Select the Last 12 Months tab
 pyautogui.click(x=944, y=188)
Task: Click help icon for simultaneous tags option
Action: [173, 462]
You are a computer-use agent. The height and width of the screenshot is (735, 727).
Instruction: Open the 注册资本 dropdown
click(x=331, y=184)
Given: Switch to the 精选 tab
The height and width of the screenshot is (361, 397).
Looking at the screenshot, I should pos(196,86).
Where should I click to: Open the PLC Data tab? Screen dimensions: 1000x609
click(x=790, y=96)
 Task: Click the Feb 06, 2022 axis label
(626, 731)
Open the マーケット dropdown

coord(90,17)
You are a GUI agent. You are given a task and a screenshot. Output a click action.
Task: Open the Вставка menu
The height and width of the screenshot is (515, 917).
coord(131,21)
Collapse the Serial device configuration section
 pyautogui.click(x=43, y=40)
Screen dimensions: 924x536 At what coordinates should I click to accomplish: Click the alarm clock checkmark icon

+--

**Assigned task**
Every entry above should be retyped exactly as it appears.

**Answer for the task**
Select the Last 12 Months tab
 pyautogui.click(x=944, y=188)
Task: Click help icon for simultaneous tags option
Action: [173, 462]
You are a computer-use agent. The height and width of the screenshot is (735, 727).
Instruction: Open the 注册资本 dropdown
click(x=331, y=184)
Given: Switch to the 精选 tab
The height and width of the screenshot is (361, 397).
Looking at the screenshot, I should pos(196,86).
Where should I click to: Open the PLC Data tab? Screen dimensions: 1000x609
click(x=790, y=96)
 Task: Click the Feb 06, 2022 axis label
(626, 731)
Open the マーケット dropdown

coord(90,17)
You are a GUI agent. You are given a task and a screenshot. Output a click action.
Task: Open the Вставка menu
The height and width of the screenshot is (515, 917).
coord(131,21)
Collapse the Serial device configuration section
 pyautogui.click(x=43, y=40)
Screen dimensions: 924x536 At what coordinates should I click to accomplish: Click the alarm clock checkmark icon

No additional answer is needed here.